I dati statistici nazionali, dimostrano come una famiglia su quattro vive allo stremo della povertà e il dato si accentua nella Regione Siciliana ed in particolare nella città di Messina, dove la presenza smisurata di agenzie finanziarie e prestiti, testimonia, come l’indebitamento è un fenomeno assai diffuso nella nostra città.
E’ proprio di questi gironi la pubblicazione degli “Orientamenti pastorali per il prossimo decennio” della Conferenza episcopale italiana, in cui è evidente l’attenzione sulla situazione delle famiglie italiane, lasciate sole e alle prese con la difficoltà sempre più acuite, da un sistema fiscale che predilige più le imprese che le famiglie, che finanzia ammortizzatori sociali per le aziende in crisi, lasciando spesso il soggetto famiglia solo dinnanzi alle emergenze sociali, culturali ed educative.
Il MCL, pone alla base del disagio delle famiglie messinesi, la distanza sociale tra le Istituzioni preposte al sussidio e al sostentamento e i soggetti svantaggiati, tra cui le nuove famiglie, le persone anziane e i giovani in formazione.

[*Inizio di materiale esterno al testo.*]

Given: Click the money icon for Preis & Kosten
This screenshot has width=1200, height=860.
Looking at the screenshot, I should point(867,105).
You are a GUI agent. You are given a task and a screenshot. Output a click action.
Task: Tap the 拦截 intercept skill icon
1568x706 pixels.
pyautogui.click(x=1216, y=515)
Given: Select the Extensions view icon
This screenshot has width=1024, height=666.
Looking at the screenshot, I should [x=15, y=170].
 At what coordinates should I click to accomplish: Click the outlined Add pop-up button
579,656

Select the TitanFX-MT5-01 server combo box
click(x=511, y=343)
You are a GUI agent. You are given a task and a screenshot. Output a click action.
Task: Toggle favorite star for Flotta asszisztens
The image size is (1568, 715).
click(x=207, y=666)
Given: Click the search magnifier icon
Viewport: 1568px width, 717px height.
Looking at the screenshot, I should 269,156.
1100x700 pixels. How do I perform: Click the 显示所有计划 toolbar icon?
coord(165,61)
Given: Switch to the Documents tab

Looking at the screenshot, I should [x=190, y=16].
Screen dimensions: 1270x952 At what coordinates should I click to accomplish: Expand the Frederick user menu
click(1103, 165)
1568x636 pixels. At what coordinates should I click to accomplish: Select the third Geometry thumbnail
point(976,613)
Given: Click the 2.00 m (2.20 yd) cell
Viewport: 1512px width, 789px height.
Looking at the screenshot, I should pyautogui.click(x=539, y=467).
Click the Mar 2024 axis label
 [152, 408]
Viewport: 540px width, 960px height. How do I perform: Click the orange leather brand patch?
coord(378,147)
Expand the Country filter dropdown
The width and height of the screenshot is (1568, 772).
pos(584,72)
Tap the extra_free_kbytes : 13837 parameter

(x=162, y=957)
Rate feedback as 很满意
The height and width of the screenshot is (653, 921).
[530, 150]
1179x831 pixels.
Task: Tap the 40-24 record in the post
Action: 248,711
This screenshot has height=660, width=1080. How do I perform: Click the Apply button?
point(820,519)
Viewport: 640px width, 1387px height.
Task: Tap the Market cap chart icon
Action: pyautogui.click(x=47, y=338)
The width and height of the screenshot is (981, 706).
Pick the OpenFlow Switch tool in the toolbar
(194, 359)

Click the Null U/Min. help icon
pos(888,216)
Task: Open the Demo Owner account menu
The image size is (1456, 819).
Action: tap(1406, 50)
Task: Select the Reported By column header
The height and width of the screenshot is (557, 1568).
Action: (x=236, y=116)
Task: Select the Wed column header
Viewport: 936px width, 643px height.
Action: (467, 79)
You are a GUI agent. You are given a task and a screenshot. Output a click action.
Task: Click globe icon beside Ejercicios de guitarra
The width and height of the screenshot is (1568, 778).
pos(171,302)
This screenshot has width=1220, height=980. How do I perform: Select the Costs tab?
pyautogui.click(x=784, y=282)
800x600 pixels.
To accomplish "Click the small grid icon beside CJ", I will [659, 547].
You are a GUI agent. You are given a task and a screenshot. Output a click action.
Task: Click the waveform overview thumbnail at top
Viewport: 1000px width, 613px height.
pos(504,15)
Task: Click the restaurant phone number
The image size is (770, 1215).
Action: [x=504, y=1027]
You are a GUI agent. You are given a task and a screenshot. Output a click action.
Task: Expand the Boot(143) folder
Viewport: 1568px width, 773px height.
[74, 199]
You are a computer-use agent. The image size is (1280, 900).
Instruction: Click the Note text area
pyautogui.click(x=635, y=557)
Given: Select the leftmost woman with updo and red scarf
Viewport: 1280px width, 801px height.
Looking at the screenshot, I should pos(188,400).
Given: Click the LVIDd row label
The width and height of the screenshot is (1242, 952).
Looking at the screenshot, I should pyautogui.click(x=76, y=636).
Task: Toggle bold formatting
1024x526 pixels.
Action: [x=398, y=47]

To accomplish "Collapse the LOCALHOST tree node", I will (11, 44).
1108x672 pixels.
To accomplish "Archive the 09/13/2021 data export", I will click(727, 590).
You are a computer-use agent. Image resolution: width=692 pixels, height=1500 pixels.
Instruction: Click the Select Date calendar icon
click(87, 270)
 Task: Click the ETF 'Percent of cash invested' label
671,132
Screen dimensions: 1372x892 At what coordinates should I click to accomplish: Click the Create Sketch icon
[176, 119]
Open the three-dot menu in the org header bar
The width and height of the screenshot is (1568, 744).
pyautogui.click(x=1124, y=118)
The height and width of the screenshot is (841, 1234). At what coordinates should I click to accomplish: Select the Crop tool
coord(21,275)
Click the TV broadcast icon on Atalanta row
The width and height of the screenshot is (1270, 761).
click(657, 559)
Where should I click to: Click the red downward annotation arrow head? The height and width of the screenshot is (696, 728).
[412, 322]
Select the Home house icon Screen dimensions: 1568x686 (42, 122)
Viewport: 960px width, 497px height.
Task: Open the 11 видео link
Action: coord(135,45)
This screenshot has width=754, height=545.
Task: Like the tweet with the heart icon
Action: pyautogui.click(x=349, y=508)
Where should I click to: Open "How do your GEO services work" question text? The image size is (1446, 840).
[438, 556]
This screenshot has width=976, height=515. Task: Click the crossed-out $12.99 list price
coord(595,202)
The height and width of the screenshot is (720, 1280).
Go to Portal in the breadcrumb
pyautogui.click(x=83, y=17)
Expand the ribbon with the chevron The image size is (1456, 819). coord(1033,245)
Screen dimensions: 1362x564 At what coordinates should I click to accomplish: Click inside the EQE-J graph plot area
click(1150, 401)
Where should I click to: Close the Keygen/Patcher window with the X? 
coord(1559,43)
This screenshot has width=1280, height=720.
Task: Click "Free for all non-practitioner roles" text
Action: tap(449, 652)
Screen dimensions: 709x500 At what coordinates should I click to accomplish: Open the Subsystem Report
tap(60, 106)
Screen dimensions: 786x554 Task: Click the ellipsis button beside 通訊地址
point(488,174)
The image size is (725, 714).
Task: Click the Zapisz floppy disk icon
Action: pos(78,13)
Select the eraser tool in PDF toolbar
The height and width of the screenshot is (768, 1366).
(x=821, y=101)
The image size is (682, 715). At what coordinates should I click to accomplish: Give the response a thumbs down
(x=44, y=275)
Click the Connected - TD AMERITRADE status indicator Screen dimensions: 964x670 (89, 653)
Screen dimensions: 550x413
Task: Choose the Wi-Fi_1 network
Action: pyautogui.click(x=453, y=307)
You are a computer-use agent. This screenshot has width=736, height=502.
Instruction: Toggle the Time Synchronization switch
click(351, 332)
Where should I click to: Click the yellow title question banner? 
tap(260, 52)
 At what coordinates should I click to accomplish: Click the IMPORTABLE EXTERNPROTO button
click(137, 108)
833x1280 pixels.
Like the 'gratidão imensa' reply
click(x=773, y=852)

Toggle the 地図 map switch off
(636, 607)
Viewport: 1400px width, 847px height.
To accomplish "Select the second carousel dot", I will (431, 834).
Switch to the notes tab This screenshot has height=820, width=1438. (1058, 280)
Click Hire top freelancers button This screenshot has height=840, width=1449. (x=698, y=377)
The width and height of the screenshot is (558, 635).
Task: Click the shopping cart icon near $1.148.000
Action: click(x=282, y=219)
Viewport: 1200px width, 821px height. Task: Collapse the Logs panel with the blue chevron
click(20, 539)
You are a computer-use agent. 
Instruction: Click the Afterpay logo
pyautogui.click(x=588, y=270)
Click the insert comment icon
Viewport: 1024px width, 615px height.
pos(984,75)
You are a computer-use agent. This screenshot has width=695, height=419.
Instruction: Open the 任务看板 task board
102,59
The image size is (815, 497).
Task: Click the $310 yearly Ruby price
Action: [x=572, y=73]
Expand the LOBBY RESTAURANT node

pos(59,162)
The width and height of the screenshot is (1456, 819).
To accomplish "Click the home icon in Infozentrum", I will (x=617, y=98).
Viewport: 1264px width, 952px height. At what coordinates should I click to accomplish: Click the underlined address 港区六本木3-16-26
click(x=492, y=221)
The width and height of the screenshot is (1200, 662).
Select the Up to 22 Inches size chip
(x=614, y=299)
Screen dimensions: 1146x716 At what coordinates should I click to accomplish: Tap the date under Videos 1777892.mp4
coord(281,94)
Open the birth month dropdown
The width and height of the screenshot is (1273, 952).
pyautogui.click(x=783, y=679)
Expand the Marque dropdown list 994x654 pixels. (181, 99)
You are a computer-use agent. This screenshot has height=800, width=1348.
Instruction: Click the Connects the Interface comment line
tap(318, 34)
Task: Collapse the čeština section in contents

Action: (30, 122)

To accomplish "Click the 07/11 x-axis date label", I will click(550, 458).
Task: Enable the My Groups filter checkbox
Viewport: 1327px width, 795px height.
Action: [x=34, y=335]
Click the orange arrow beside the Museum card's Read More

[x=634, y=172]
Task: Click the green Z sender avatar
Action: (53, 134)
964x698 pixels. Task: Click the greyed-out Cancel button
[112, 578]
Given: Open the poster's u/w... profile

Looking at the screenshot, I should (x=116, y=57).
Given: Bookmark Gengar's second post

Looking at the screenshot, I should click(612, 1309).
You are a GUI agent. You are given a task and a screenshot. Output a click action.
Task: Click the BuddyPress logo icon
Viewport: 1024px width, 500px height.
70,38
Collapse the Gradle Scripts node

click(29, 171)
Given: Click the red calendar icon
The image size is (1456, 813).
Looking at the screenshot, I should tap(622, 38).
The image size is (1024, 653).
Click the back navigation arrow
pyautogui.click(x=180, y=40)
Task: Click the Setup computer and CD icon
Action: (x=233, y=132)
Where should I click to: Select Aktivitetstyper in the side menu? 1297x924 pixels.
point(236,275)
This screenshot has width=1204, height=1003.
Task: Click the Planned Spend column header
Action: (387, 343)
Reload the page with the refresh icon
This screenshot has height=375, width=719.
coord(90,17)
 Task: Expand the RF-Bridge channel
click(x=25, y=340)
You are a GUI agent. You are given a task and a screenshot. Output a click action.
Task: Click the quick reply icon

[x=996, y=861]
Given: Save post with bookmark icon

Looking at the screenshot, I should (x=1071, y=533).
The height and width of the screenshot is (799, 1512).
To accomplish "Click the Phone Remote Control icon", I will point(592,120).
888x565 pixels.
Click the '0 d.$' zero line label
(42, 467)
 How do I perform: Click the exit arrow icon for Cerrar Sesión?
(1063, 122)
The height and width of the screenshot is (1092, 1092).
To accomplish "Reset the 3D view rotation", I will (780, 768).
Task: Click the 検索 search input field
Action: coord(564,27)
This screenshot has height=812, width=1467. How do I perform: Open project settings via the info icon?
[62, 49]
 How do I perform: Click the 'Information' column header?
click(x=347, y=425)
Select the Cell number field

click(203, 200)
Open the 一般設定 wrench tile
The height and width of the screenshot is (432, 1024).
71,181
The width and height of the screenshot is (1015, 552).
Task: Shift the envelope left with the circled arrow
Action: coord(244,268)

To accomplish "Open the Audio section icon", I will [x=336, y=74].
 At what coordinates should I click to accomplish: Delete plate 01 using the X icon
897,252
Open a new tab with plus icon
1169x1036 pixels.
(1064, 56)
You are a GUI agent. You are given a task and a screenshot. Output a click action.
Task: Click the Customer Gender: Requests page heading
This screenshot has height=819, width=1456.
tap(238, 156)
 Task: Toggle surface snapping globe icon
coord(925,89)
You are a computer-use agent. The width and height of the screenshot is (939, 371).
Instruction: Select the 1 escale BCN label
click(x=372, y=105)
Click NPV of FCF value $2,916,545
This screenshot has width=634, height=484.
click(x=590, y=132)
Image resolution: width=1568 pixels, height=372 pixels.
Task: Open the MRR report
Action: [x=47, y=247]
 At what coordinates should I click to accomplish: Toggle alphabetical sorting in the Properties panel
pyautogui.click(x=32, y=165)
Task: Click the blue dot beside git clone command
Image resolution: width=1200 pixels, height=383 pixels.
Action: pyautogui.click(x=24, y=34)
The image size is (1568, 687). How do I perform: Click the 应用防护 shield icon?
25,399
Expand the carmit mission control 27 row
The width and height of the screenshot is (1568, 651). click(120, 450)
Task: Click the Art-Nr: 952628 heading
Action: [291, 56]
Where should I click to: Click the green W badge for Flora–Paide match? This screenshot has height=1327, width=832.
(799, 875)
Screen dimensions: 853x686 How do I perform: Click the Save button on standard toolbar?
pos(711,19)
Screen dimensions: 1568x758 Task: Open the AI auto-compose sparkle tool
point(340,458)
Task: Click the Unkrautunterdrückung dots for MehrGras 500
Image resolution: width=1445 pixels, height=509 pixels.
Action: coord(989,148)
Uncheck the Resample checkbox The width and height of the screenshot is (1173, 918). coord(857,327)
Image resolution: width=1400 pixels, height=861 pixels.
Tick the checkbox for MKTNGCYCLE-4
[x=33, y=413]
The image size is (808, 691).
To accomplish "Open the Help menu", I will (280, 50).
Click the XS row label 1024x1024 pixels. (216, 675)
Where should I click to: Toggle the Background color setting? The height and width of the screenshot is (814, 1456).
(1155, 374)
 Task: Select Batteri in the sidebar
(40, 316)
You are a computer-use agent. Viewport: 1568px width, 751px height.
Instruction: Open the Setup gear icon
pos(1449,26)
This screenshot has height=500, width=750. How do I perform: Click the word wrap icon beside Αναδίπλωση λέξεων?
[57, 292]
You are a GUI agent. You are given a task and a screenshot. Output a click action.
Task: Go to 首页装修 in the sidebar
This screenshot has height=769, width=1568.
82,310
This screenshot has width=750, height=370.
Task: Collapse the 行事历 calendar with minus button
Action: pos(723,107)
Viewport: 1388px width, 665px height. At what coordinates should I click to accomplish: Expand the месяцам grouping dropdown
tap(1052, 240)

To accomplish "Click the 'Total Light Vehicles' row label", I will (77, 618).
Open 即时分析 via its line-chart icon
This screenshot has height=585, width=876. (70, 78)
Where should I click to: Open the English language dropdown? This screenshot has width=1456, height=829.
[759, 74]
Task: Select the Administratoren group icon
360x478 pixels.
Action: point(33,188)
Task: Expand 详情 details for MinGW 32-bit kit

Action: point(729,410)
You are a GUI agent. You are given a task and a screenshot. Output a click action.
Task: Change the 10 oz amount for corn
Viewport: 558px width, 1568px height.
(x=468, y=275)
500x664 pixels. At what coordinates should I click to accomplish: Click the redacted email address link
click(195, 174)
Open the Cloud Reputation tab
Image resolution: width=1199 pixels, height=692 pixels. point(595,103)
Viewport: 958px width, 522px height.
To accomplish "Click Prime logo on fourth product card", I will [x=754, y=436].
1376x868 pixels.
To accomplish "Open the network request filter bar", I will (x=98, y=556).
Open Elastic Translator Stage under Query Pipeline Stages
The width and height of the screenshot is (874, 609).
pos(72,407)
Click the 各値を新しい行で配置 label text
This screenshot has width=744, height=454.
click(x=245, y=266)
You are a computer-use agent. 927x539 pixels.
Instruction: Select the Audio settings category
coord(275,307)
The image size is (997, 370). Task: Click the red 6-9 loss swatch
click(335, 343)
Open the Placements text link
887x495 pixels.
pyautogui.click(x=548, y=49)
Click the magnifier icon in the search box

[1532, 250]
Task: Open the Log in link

In una città importante come Messina che stanzia solo una minima percentuale delle proprie risorse per il contrasto alle nuove povertà e al disagio sociale e giovanile, il problema delle fasce popolari e del ceto medio non può essere ulteriormente trascurato. MCL, invita, pertanto l’Amministrazione e il Sindaco Giuseppe Buzzanca, a promuovere un modello virtuoso di sostegno reale alle famiglie, attraverso iniziative concrete come l’emissione di buoni familiari e distribuzione di vaucher sui servizi pubblici e di assistenza socio-sanitaria, anche attraverso la collaborazione di realtà sane della città come la Caritas diocesana e le associazioni del Terzo settore.